Project 2: Program in Gene and Cell Therapy
One objective of our program is to develop synthetic ONs for therapy. A start-up company, Oligomer Sciences AB, is involved in the development of certain aspects of this technology. Another objective is to develop efficient methods for the study of exosomes, including the use of these extracellular vesicles as therapeutics.
Gene and cell therapies are emerging technologies with the potential of having an important impact on the future treatment of human diseases. Over the last few years, highly promising results have been obtained in patients with inherited immunodeficiencies, storage diseases, blindness, and hemophilia, just to mention a few.

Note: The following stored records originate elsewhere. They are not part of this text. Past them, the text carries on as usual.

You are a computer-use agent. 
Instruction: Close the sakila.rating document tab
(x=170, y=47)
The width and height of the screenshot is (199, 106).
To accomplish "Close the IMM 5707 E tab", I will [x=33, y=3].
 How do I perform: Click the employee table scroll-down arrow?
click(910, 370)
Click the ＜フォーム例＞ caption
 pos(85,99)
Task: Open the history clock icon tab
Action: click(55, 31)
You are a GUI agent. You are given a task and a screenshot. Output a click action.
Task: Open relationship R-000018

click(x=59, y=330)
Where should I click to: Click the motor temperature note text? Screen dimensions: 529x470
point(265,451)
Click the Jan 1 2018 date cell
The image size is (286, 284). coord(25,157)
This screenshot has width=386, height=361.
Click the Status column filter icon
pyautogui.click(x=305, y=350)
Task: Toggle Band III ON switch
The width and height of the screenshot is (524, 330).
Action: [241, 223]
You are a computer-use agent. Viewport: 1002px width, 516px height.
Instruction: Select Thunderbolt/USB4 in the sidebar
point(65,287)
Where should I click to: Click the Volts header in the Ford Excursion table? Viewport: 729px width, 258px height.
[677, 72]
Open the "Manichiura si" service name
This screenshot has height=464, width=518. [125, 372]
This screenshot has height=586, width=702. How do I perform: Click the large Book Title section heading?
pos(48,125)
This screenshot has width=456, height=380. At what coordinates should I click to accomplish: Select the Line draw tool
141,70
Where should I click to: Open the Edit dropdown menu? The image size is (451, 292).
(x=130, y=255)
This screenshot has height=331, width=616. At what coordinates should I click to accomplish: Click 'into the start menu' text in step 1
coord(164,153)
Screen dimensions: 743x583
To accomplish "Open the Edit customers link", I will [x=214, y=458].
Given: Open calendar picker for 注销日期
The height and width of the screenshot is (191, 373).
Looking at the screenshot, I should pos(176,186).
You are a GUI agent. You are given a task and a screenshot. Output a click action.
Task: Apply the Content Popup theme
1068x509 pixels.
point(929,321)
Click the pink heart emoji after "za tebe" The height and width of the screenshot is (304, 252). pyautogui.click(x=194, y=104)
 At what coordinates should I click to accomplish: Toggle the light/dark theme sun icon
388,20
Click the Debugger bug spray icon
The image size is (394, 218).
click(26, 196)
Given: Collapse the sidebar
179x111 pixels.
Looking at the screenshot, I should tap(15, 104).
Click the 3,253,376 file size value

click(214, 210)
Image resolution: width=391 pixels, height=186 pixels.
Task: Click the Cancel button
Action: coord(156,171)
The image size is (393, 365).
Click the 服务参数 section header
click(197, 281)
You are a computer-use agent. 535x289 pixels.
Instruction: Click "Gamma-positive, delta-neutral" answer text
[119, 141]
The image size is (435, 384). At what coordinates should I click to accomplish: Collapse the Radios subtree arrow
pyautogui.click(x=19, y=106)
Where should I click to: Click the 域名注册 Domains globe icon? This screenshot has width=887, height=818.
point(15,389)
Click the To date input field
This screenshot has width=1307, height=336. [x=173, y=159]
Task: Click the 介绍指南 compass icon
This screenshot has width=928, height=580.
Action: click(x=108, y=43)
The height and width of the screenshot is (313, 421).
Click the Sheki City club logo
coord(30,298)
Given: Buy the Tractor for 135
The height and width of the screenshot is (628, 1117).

Five subprojects describe this research:
1. Development of ONs with sequence-specific binding to double-stranded (ds) DNA. The recently designed locked-nucleic acids (bisLNAs) have the capacity to strand-invade and form highly stable complexes with supercoiled DNA (Fig. 1a; Moreno et al. 2013). Another construct that we have developed, designated Zorro-LNA, has the unique feature of simultaneously hybridizing to both strands of the DNA duplex (Fig. 1b; Ge et al., 2007, Zaghloul et al., 2011). Zorro-LNAs are investigated as possible anti-gene constructs for silencing mutated genes in dominant genetic diseases.
2. Splice-switching ONs as tools to alter the processing of pre-mRNA. We have recently been able to correct the splicing of a mutated BTK pre-mRNA, thus rescuing the production of functional BTK protein (Fig. 2; Bestas et al. manuscript in preparation). ONs were optimized in terms of sequence and chemical modifications and studied both in primary patient cells and in cells from humanized mice.
3. Nuclear transport of nucleic acids for gene therapy. Here we have used the trimethylated Cap (m3G-Cap) as a new intranuclear transport enhancer. The m3G-Cap specifically binds to the nuclear transport protein, Snurportin and was used to ferry splice-switching ONs into the nucleus, thereby enhancing their activity (Fig. 3; Moreno et al., 2009).
4. Minicircle technology In a study addressing the stability issue of plasmid -derived vectors we have recently highlighted the advantages of small mini-circle vectors devoid of bacterial sequences (Stenler et al., 2014).
5. Exosomes, cell-derived vesicles for transport of protein and nucleic acids. Exosomes are vesicles naturally exported from cells into extracellular fluids. In this project we have established a new purification method to increase the yield and purity of the exosomes (Nordin et al., submitted). The possible role of exosomes in transporting signals in the form of nucleic acids or proteins between cells is currently being studied, as well as how to use exosomes as a means to transfer genetic material.